4 5

  Sur et autour de Sollers
vous etes ici : Accueil » ILS / ELLES ONT DIT » Que contiennent les lettres de Céline récemment retrouvées ?
  • > ILS / ELLES ONT DIT
Que contiennent les lettres de Céline récemment retrouvées ?

Lettres à Edith Follet, sa première épouse (dossier de son divorce)

D 21 novembre 2023     A par Viktor Kirtov - C 0 messages Version imprimable de cet article Version imprimable    ................... PARTAGER . facebook


Les lettres de Céline adressées à sa première épouse.Edith Follet (Dossier de divorce)

Les descendants de l’écrivain et leur avocate ont retrouvé les courriers joints au dossier de son divorce avec Édith Follet. L’histoire n’est plus tout à fait la même.

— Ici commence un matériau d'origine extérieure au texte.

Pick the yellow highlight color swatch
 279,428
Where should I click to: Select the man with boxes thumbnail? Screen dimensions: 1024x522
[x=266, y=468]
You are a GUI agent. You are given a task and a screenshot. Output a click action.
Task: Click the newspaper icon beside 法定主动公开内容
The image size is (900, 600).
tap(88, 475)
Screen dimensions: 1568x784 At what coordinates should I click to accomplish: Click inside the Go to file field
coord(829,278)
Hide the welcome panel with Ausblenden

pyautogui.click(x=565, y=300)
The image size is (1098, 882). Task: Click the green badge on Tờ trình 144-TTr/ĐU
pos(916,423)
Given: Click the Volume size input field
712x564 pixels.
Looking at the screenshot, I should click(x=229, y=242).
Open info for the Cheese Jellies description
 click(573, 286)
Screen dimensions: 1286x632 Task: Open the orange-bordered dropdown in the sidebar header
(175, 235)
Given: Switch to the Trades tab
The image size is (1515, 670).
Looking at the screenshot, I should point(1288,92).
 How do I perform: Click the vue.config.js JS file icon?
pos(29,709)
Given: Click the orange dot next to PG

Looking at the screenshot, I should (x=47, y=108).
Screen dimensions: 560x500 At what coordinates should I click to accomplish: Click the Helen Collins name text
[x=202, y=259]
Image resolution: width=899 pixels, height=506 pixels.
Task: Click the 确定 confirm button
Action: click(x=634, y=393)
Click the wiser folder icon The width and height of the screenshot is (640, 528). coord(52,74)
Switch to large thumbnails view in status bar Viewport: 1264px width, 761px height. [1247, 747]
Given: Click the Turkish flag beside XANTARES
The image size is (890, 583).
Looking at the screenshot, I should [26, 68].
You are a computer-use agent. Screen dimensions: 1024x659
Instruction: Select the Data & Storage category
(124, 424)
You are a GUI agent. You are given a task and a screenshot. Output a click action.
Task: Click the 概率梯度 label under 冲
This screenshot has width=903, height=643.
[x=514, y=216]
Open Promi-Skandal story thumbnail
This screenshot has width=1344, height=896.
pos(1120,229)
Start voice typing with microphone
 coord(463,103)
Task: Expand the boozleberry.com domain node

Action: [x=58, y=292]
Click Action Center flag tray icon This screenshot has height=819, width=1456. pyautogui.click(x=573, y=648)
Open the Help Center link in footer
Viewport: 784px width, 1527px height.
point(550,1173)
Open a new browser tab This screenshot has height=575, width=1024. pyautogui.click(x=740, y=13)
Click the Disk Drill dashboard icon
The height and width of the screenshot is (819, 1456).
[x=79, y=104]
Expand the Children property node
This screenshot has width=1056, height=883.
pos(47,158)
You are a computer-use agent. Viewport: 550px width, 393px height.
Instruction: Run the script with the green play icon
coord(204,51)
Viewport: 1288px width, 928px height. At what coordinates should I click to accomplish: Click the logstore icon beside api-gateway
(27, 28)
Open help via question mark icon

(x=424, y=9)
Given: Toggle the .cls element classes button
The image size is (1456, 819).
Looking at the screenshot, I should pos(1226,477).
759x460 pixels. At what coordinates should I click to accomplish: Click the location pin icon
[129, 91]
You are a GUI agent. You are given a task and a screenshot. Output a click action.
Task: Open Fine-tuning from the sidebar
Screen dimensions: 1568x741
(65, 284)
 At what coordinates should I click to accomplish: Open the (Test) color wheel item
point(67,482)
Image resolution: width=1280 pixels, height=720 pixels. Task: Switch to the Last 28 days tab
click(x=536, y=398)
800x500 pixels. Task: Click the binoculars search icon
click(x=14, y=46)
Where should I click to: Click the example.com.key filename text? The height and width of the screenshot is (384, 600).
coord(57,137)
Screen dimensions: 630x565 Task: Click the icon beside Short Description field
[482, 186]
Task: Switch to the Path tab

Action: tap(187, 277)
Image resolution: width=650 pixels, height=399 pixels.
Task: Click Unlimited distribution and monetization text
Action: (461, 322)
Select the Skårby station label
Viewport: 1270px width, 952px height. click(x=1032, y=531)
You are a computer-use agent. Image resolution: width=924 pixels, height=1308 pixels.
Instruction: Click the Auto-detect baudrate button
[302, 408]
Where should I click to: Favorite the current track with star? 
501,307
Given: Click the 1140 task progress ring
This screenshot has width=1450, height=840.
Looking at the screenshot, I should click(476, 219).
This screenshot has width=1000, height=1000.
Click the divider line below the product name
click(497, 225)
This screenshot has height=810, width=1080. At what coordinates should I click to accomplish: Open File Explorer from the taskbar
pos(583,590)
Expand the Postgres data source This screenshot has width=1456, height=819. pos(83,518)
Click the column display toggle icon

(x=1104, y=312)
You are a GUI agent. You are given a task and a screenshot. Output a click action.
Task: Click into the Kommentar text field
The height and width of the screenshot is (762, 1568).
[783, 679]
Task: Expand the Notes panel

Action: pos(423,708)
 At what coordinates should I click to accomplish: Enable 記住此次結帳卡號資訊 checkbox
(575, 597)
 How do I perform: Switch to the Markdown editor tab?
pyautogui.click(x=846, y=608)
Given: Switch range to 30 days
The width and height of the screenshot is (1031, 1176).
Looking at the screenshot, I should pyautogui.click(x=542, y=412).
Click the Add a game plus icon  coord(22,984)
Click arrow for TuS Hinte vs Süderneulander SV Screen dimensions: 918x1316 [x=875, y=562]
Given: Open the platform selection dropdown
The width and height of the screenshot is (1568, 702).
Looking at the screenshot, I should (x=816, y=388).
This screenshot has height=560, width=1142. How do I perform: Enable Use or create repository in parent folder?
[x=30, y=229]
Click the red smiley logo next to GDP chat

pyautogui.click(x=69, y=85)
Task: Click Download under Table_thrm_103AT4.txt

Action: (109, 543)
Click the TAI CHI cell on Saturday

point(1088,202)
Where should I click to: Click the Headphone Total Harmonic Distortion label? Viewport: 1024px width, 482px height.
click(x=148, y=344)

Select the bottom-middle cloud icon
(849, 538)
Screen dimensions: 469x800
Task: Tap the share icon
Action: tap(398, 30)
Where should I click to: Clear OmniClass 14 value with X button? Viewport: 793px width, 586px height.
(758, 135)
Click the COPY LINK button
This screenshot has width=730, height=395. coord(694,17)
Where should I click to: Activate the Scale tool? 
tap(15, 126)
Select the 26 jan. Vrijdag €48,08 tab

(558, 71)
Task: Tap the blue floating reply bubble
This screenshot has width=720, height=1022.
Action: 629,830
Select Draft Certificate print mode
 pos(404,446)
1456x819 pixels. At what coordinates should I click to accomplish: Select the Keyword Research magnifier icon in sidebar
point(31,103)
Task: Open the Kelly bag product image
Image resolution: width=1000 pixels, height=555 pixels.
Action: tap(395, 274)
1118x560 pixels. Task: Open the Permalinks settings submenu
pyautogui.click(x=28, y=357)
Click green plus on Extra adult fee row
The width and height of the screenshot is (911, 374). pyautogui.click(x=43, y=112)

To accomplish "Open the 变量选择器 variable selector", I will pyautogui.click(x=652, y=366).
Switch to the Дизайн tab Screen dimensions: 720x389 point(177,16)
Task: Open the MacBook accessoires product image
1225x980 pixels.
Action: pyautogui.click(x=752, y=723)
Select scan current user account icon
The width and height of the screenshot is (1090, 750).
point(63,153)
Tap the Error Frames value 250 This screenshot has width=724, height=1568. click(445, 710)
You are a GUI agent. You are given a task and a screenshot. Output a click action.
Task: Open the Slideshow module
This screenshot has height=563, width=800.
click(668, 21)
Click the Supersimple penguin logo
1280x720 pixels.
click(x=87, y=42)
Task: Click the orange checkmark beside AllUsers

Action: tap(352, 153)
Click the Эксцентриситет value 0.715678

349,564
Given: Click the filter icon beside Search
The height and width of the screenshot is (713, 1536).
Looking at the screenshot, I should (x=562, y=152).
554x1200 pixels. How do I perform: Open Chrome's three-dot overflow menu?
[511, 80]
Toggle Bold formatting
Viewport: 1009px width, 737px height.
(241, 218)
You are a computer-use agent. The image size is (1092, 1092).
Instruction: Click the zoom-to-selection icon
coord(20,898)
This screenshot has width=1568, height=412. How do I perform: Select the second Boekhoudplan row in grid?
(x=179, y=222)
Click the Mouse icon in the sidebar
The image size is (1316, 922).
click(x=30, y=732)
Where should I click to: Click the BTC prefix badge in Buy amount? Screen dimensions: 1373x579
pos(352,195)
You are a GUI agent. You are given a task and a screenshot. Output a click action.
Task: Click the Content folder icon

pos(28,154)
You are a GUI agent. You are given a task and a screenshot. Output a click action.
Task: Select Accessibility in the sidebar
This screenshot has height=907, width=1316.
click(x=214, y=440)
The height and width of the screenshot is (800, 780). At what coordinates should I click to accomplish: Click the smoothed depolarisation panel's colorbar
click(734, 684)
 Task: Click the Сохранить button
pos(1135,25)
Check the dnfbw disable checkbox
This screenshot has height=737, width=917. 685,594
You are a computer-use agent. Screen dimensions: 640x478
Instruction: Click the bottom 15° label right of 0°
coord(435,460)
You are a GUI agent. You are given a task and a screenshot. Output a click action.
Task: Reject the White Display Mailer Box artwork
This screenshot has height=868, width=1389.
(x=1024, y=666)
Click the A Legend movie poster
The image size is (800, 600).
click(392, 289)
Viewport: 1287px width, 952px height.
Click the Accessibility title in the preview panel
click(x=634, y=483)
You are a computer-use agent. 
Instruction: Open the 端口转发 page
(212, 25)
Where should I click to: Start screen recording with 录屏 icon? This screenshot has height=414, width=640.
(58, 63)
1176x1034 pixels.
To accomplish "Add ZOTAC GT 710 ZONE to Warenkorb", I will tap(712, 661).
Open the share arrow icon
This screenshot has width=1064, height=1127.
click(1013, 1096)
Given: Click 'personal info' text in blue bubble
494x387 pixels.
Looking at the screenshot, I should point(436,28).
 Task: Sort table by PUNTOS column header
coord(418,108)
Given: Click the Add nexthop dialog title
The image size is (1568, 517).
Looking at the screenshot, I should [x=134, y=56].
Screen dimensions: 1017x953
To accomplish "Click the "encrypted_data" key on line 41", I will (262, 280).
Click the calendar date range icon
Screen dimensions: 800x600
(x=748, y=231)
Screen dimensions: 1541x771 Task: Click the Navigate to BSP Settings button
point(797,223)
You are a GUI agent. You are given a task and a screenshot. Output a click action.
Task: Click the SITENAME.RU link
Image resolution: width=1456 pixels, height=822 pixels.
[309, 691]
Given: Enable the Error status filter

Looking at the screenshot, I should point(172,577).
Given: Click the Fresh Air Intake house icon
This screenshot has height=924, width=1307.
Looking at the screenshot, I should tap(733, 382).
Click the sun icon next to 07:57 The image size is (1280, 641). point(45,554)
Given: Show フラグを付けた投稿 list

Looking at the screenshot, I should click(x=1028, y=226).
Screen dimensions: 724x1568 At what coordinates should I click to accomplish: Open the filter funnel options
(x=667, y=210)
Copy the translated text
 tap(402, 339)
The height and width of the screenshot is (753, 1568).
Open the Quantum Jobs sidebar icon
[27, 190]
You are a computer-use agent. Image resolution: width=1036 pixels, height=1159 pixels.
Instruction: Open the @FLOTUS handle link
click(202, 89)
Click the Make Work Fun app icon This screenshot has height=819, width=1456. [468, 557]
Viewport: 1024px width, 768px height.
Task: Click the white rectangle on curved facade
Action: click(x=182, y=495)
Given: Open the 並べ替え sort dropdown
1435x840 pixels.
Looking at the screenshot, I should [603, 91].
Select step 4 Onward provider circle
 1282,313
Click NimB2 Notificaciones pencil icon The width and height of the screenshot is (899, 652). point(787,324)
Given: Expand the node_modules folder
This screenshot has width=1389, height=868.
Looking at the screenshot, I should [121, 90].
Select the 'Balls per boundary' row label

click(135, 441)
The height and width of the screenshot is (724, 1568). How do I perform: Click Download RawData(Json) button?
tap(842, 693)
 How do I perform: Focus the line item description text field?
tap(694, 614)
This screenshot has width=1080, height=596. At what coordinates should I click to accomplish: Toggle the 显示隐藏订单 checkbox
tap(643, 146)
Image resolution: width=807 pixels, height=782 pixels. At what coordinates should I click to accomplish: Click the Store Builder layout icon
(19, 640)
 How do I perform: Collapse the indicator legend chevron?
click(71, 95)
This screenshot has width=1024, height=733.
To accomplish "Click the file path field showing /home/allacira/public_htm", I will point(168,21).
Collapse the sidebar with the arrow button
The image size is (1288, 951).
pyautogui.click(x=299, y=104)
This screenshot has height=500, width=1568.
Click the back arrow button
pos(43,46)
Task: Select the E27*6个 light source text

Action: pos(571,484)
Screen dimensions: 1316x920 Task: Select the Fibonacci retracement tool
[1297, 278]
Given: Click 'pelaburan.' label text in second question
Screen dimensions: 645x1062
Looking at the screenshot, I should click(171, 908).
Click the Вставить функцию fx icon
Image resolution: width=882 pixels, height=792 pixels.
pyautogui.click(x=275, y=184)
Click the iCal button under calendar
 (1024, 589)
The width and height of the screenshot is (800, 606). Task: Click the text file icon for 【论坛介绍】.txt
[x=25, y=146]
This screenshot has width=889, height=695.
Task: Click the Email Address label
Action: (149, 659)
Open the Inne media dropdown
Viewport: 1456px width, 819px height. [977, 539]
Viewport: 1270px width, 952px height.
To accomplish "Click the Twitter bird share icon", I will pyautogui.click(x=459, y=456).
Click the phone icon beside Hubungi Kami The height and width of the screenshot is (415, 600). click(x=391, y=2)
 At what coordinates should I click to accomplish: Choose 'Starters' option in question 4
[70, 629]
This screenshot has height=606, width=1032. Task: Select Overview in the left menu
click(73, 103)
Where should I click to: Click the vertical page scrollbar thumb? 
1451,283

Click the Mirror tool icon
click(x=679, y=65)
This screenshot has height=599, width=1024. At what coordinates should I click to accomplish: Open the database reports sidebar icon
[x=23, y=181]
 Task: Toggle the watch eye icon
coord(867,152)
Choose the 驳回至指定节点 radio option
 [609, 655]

Par François-Guillaume Lorrain
Le Point, 18/11/2023


Les lettres de Céline adressées à sa première épouse.
© Guillaume Grenet/ Archives Départementales d’Ille-et-Vilaine

Du nouveau chez Céline. Eh oui, encore ! Cette fois, ce ne sont pas des manuscrits, mais des lettres. Pas n’importe lesquelles, puisqu’il s’agit de celles adressées à son épouse Édith Follet entre 1924 et juin 1926, date de leur divorce.

Et elles n’ont pas été retrouvées par n’importe qui. Dans le rôle des découvreurs, les descendants de l’écrivain, et Claire Simonin, l’avocate de la famille qui, en juin, a assigné en justice les éditions Gallimard ainsi que les ayants droit de l’écrivain, François Gibault et Véronique Chovin.

Pendant que le dossier s’instruit, les descendants et leur conseil ont profité de l’été pour mener une enquête. Ils se sont rendus aux archives départementales de Rennes afin de retrouver le dossier de divorce de Céline et en examiner le contenu exact. Jusque-là, les biographes présentaient l’affaire de la manière suivante : l’écrivain, qui ne voulait pas divorcer « par un vieux réflexe bourgeois », écrit par exemple François Gibault dans sa biographie, avait finalement formulé des propos très agressifs à l’encontre de son épouse qui s’accrochait à lui.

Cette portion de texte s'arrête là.